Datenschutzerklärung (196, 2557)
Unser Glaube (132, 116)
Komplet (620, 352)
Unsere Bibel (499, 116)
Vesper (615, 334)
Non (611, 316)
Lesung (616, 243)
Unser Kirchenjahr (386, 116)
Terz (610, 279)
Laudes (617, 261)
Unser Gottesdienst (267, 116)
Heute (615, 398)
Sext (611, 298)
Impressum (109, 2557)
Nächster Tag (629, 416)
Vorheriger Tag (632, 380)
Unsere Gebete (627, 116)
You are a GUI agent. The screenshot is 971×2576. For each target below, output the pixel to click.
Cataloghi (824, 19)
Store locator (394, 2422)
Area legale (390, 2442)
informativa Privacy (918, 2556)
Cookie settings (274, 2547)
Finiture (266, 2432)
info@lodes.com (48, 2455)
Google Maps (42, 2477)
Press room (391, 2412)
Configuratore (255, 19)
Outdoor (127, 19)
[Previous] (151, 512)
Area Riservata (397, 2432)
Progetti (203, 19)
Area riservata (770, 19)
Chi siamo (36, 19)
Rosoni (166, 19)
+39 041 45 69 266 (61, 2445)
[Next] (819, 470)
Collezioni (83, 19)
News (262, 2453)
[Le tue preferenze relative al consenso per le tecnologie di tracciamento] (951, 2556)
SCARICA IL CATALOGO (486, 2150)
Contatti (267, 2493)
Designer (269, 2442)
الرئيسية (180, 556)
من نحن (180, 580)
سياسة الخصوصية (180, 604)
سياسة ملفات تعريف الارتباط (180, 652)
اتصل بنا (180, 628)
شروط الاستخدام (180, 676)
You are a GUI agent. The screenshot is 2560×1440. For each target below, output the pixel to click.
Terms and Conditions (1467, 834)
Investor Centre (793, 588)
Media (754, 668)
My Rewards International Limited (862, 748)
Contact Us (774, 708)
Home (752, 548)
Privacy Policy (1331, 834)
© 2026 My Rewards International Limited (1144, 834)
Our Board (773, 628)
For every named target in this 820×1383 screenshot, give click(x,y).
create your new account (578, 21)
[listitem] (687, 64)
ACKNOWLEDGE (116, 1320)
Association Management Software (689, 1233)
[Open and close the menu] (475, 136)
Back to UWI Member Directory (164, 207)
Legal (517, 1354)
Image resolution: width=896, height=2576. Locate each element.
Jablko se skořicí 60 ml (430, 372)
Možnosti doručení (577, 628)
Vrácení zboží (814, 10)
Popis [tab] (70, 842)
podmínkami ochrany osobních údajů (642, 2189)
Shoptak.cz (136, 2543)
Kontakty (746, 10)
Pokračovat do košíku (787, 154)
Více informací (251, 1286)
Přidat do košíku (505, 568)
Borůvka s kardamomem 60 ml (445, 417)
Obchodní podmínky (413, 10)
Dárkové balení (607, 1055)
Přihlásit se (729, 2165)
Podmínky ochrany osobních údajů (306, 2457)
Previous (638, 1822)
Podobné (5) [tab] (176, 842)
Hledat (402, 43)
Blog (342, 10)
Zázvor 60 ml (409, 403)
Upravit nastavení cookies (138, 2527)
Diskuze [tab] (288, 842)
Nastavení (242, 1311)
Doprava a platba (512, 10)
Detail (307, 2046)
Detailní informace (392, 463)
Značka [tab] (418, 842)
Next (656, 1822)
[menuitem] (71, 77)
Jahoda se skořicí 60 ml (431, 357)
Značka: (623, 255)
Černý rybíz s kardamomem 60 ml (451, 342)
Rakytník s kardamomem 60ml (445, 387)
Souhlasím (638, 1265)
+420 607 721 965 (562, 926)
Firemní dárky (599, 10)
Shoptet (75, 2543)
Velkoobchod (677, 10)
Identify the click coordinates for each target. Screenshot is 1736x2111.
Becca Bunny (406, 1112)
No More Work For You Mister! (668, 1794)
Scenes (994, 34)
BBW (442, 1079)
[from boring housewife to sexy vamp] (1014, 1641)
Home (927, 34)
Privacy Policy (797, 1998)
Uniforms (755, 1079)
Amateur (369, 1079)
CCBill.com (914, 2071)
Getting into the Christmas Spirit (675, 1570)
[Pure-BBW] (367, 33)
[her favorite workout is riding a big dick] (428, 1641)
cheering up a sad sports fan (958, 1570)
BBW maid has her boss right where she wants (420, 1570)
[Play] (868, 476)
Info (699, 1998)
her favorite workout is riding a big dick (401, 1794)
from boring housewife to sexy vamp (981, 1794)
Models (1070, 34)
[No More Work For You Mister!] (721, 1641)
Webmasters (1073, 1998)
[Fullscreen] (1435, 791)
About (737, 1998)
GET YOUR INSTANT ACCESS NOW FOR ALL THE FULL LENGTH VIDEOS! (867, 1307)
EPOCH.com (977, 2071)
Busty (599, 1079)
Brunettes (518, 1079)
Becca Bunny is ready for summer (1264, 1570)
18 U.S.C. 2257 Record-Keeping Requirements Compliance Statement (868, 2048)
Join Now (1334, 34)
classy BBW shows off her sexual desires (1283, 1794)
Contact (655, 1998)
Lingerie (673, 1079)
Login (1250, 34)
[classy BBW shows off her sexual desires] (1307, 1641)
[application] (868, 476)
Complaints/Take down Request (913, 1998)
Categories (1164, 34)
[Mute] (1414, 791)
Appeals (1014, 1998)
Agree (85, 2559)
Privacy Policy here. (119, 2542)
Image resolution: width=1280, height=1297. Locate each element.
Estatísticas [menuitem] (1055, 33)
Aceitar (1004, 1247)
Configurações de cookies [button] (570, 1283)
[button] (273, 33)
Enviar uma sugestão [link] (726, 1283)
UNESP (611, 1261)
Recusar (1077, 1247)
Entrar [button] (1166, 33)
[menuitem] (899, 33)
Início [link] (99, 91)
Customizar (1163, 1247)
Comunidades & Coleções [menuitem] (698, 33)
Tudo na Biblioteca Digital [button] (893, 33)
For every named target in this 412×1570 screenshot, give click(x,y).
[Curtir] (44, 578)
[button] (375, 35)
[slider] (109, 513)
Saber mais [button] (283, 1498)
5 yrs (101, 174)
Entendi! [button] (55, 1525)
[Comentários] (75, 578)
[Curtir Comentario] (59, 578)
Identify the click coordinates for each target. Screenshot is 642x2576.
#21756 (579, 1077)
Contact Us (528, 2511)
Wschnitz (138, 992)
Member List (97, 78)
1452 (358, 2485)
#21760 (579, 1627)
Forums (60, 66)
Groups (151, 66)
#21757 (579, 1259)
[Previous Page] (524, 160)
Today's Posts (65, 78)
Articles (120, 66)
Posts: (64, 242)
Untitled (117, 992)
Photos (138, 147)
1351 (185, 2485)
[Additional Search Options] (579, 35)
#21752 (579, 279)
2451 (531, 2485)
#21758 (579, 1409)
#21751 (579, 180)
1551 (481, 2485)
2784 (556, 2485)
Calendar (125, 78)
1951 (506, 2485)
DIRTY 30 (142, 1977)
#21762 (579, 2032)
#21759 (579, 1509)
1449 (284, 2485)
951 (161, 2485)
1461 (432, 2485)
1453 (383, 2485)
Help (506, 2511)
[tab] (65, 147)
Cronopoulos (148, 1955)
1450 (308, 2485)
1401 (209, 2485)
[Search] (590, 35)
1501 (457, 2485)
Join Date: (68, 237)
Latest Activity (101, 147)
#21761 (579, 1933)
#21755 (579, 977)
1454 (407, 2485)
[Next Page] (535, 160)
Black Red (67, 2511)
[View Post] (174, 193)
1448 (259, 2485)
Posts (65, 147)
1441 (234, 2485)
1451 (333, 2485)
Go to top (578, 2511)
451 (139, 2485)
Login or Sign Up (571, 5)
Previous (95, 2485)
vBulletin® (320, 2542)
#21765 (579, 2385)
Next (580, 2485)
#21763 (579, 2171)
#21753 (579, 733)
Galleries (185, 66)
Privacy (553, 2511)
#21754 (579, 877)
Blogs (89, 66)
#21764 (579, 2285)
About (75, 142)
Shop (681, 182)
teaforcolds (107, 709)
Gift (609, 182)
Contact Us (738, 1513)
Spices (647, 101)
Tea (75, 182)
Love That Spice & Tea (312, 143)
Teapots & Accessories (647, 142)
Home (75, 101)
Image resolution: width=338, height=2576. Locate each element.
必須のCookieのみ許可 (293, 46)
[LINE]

_WHAT TO WORK ON_: Starting at the line that contains "teaforcolds (107, 709)", retype each remaining line of the records exactly; that line and the last line are both included.

_THE ANSWER_:
teaforcolds (107, 709)
Gift (609, 182)
Contact Us (738, 1513)
Spices (647, 101)
Tea (75, 182)
Love That Spice & Tea (312, 143)
Teapots & Accessories (647, 142)
Home (75, 101)
Image resolution: width=338, height=2576. Locate each element.
必須のCookieのみ許可 (293, 46)
[LINE]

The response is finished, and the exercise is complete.